◆ Records excerpted from a collection
___
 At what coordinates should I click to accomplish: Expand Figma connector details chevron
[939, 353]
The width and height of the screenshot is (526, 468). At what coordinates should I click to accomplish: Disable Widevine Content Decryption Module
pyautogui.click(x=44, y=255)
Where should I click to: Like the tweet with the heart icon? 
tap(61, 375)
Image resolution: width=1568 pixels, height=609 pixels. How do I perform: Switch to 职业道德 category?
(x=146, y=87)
___
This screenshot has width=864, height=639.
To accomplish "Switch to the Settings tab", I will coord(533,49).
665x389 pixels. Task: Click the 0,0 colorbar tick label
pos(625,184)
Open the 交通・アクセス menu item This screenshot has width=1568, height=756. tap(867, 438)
___
◆ TASK INSTRUCTIONS
The word "This" may occur in lines of the data above; say how many lines hold it, giving only the number.

◆ TASK ANSWER
2